Still Praying and Hoping

March 8, 2013 at 8:23 pm | Posted in Hospital | Leave a comment

I am so grateful to all of my family and to all my friends all over the world who are showering love and prayers on us.

Today was a better day.  When I arrived this morning, Ron was sitting up, NOT on the c-pap machine (but still using a nasal cannula).  When I asked him about it, he said he told the pulmonologist that he wanted to try it today.  I checked his numbers all day and even asked the nurse about them; the nurse switched the nasal cannula over to the one with the bag (I forgot what it’s called, but it’s stronger) when Ron napped after lunch.

Speaking of food, he ate pretty well this morning and afternoon; after lunch, though, around 2:30, he threw up.  Not sure what did it…might have been the tomato soup because he’s been eating fruits and yogurt alright.  Today was the first time he’s had tomato soup.  We left before his supper came.

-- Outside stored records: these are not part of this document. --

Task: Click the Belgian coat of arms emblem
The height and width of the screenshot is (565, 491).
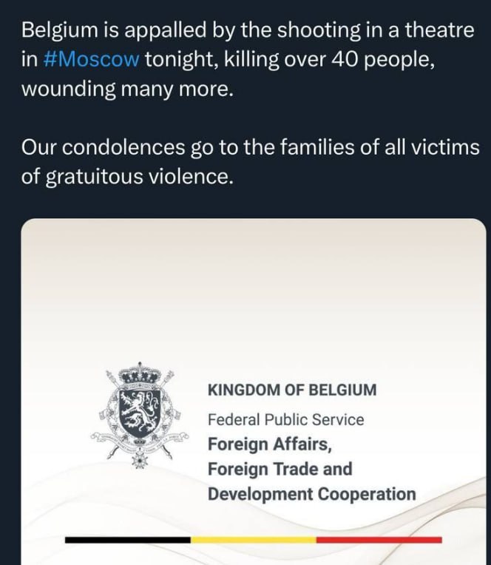Action: coord(140,415)
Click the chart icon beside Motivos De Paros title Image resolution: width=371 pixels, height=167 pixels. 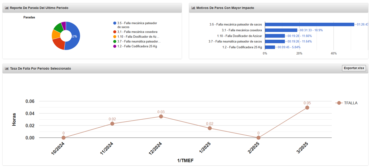click(194, 8)
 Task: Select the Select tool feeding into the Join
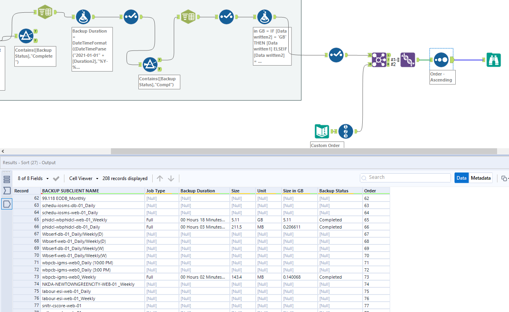[336, 55]
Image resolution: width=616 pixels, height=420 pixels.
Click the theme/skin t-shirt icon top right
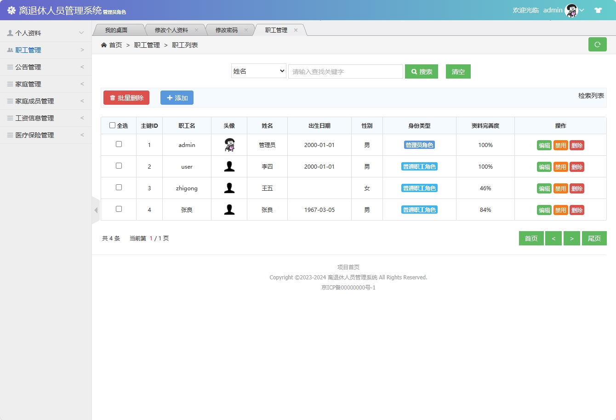tap(598, 9)
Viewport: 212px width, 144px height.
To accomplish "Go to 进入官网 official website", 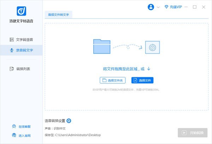I will coord(21,135).
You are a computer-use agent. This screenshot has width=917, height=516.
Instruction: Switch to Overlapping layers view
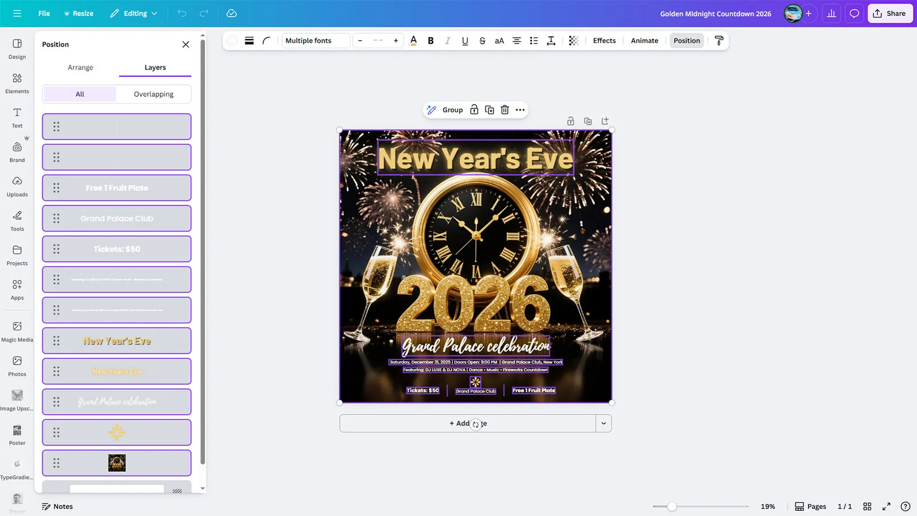tap(154, 94)
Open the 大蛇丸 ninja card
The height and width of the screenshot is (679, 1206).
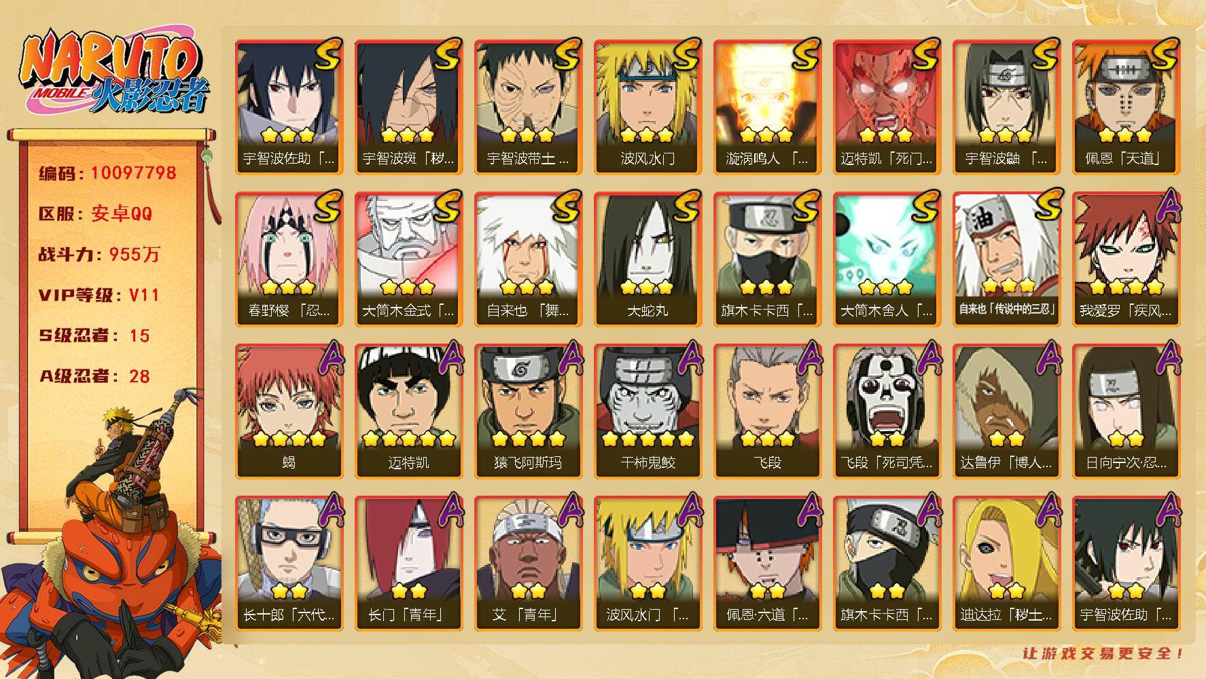coord(648,259)
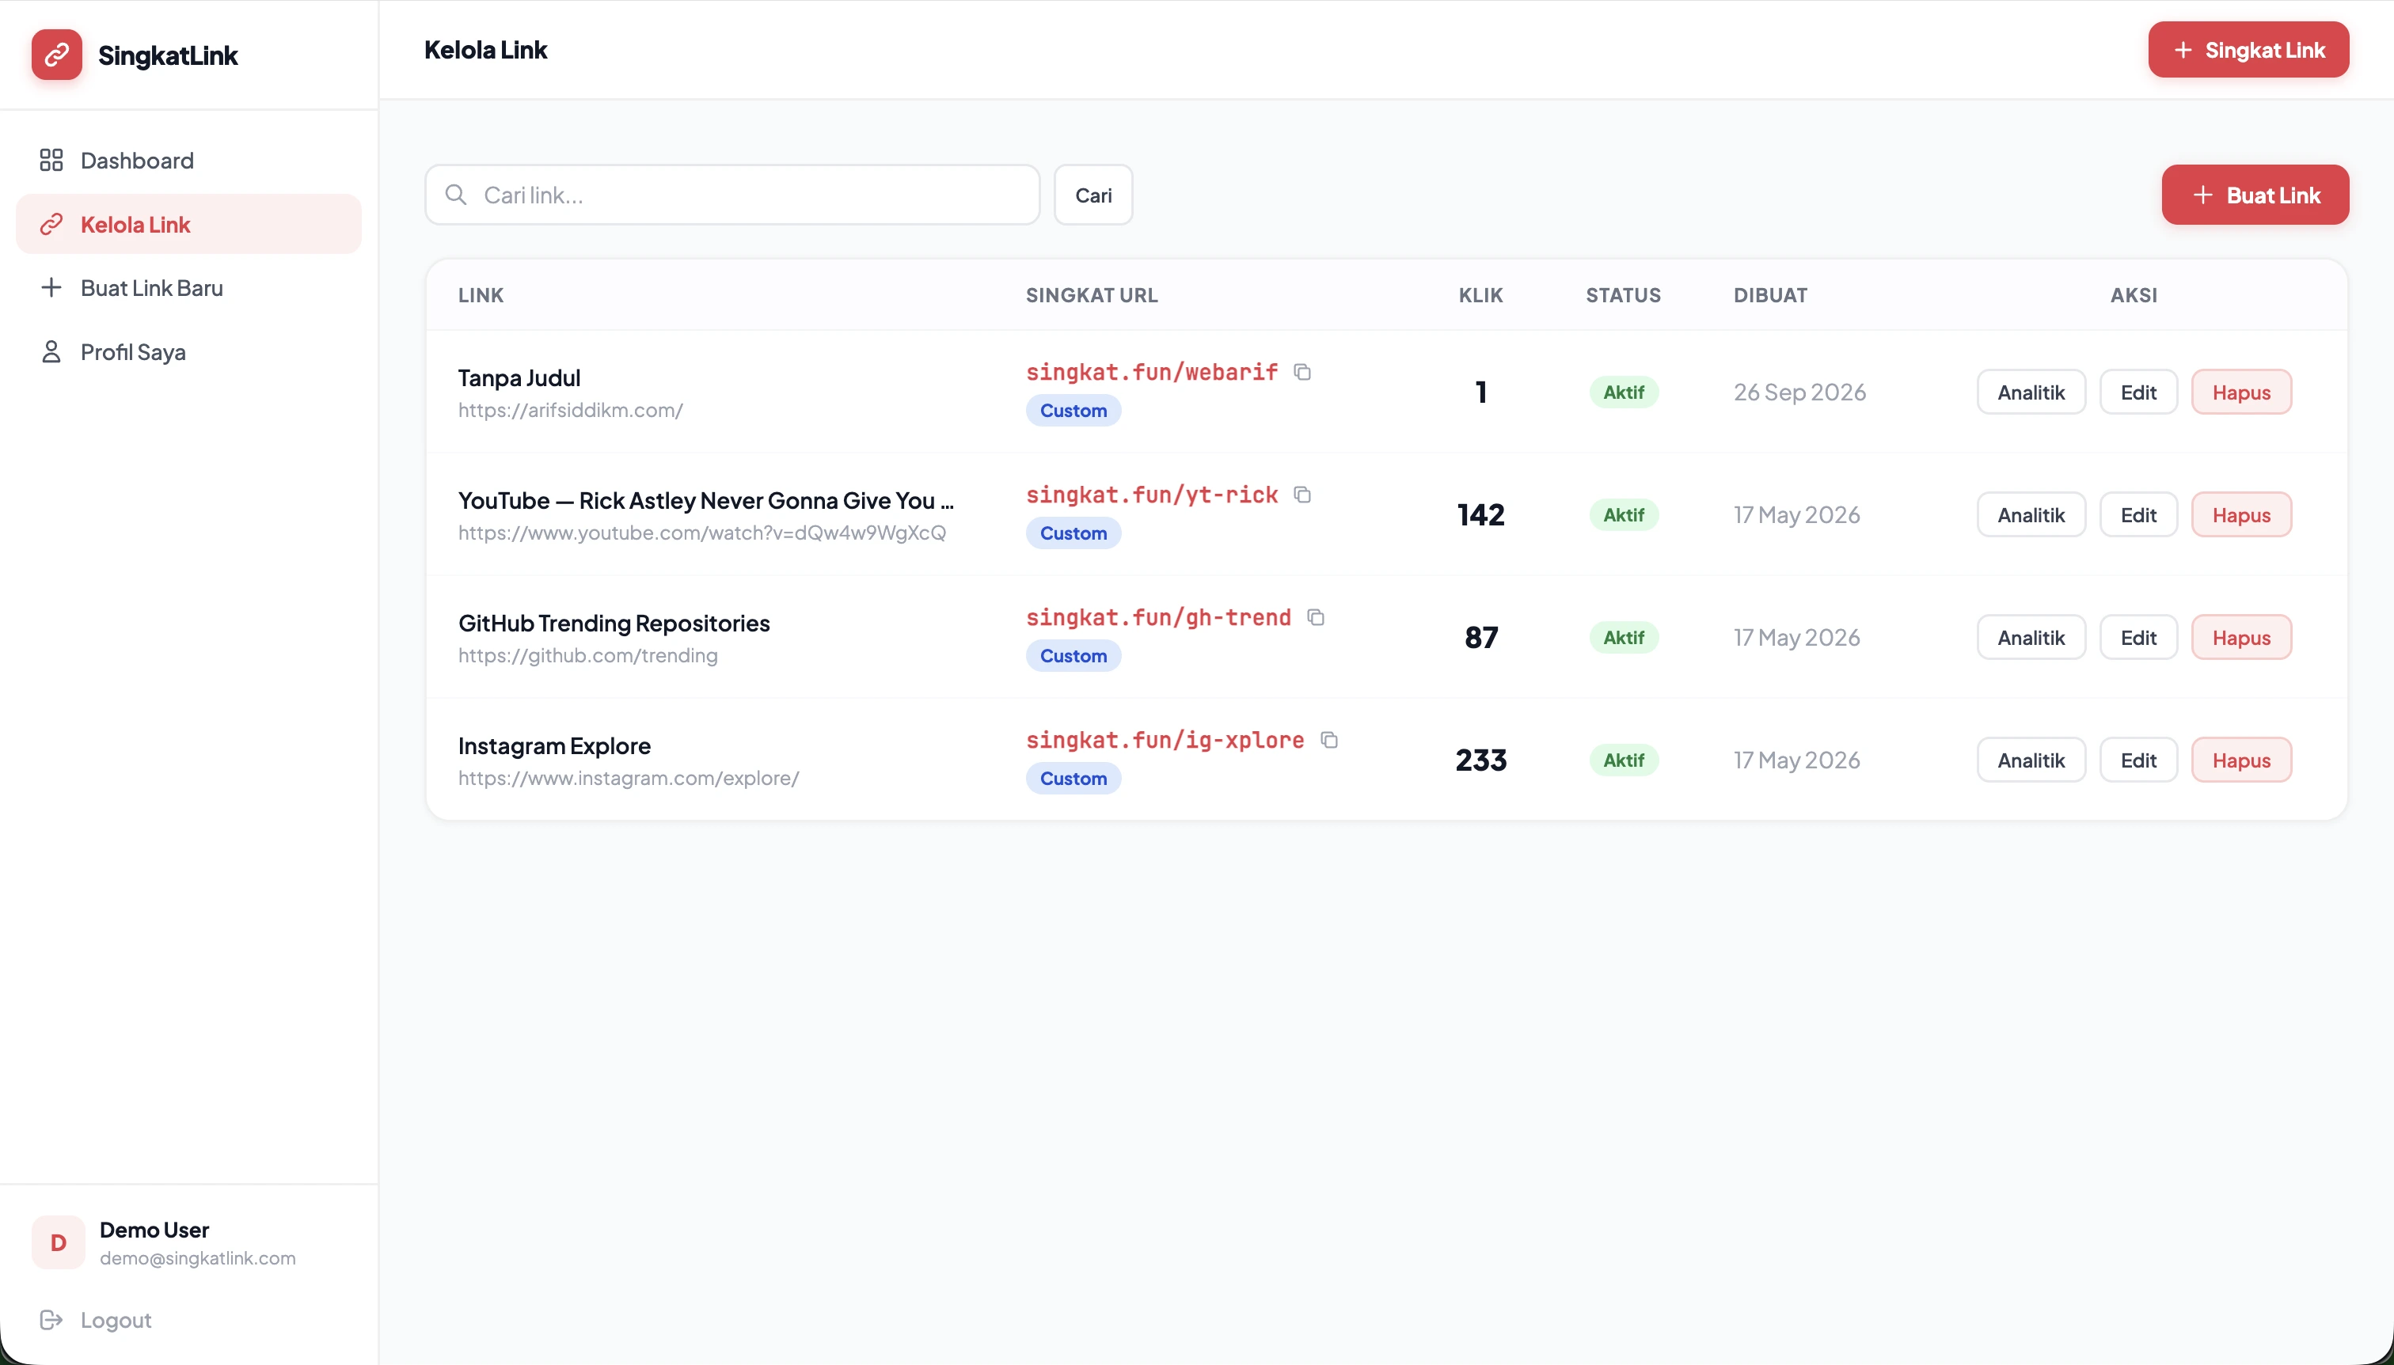The height and width of the screenshot is (1365, 2394).
Task: Open the singkat.fun/webarif short link
Action: tap(1151, 372)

Deliah brought Daniel up; I went in this morning and talked with the middle school principal and signed a form allowing her to take him.  It was so sweet of her to do this; her own beloved husband is a cancer patient.  He’s at home; his cancer has spread to his brain and it’s inoperable, so for her to do this for me shows what an incredible person she is.  She is also a minister and she prayed for all of us, including her husband and her own family.

I will call the hospital before going to bed tonight, to check on Ron.  He doesn’t have a phone in ICU.  He told me this morning that he actually got out of bed and searched for his cell phone, so that he could call me.  I told him he wasn’t allowed to have it; that it was at home.  It was incredible to see him today – prayers work!  He had pink cheeks and looked so much better than yesterday.

When I got there I told him that he scared me so badly yesterday; he said it was such a bad day and I agreed.  I told him that we have tons of family and friends praying for him and for Daniel and me, too.

Thank you all, I couldn’t get through this without knowing that you all are praying for us.  Tonight will be long, I wish I could be with him, but I need to be home with my son and to be his mom, as well as Ron’s wife.  I feel calmer tonight than last night, so hopefully, will be able to sleep well.

Thank you again, from the bottom of my heart.